### SHORT PROBLEM
Copy out all the items below, substituting "Press Room" for "Newsroom" and changing nothing else. Omit the pictures.

>> begin

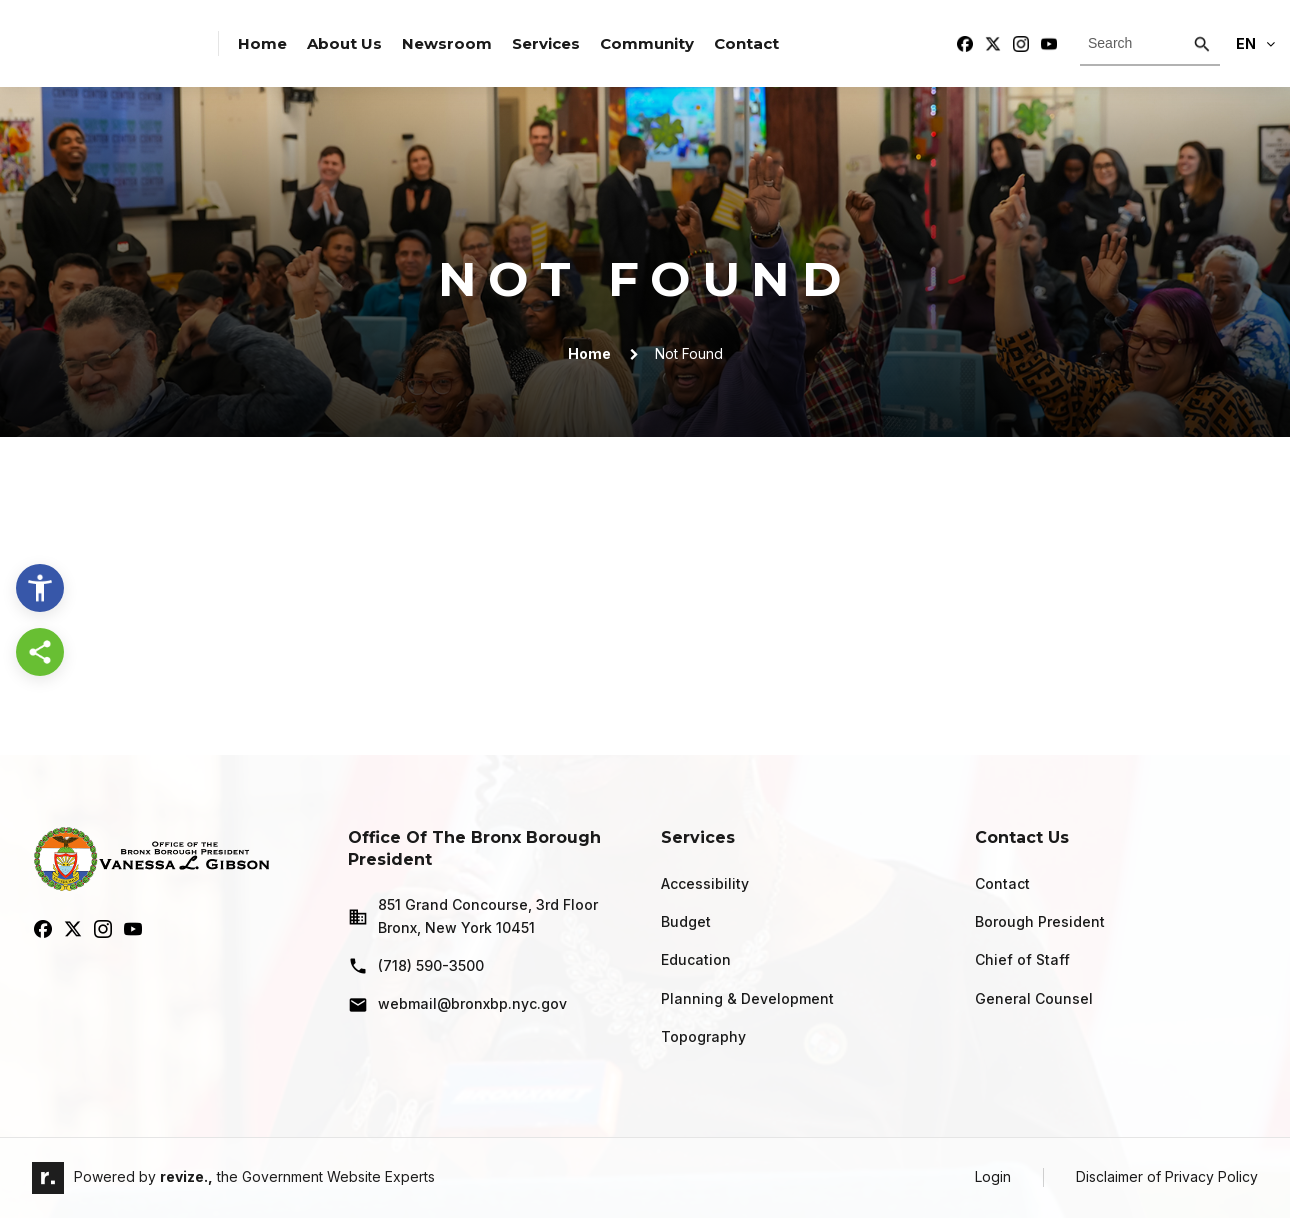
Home (262, 43)
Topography (703, 1036)
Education (696, 959)
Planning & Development (747, 998)
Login (993, 1176)
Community (647, 43)
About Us (344, 43)
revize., (186, 1176)
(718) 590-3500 (416, 966)
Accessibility (705, 883)
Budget (686, 921)
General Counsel (1034, 998)
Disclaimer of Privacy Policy (1167, 1176)
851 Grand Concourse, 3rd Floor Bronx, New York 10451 (473, 915)
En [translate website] (1255, 43)
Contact (746, 43)
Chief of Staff (1022, 959)
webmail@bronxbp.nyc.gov (457, 1005)
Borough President (1040, 921)
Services (546, 43)
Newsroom (447, 43)
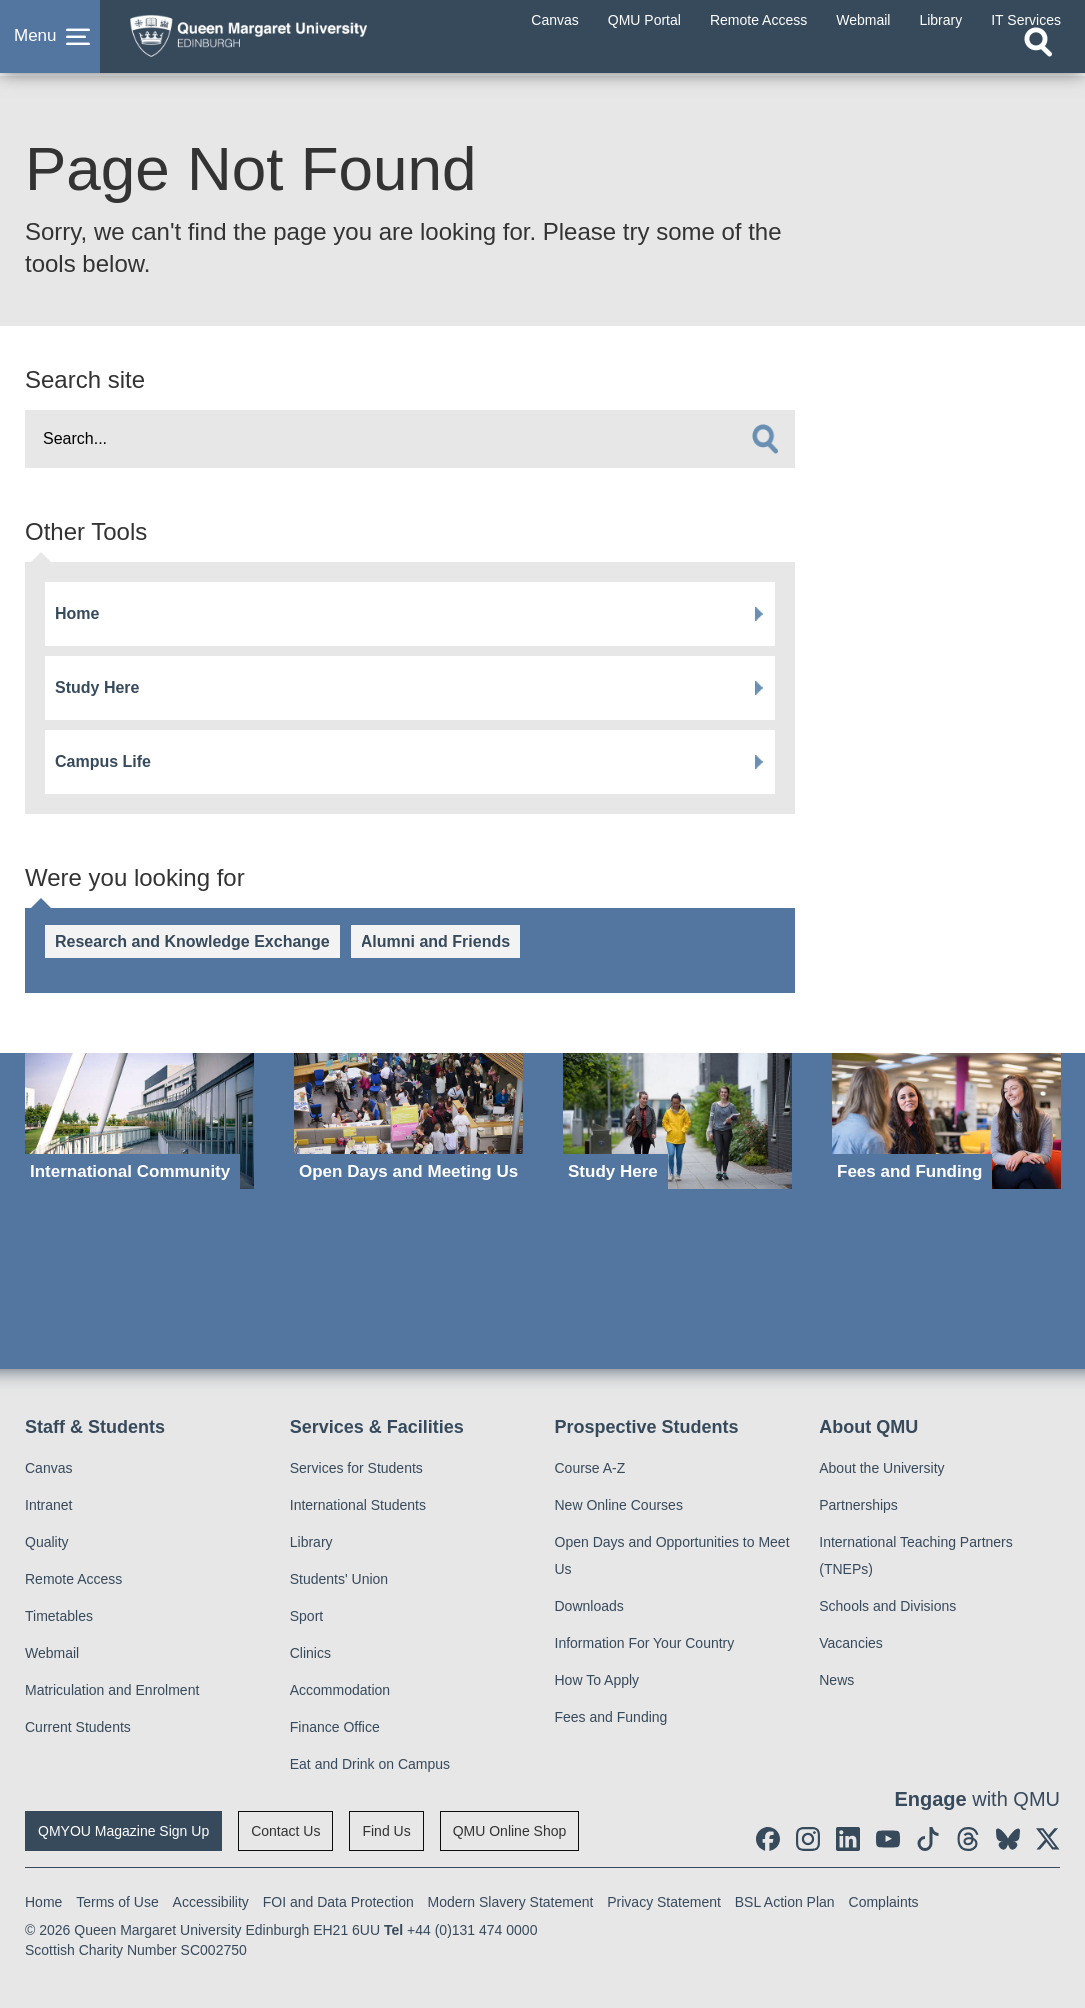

>> end

### OUTPUT OF THE EXERCISE
Home (262, 43)
Topography (703, 1036)
Education (696, 959)
Planning & Development (747, 998)
Login (993, 1176)
Community (647, 43)
About Us (344, 43)
revize., (186, 1176)
(718) 590-3500 (416, 966)
Accessibility (705, 883)
Budget (686, 921)
General Counsel (1034, 998)
Disclaimer of Privacy Policy (1167, 1176)
851 Grand Concourse, 3rd Floor Bronx, New York 10451 (473, 915)
En [translate website] (1255, 43)
Contact (746, 43)
Chief of Staff (1022, 959)
webmail@bronxbp.nyc.gov (457, 1005)
Borough President (1040, 921)
Services (546, 43)
Press Room (447, 43)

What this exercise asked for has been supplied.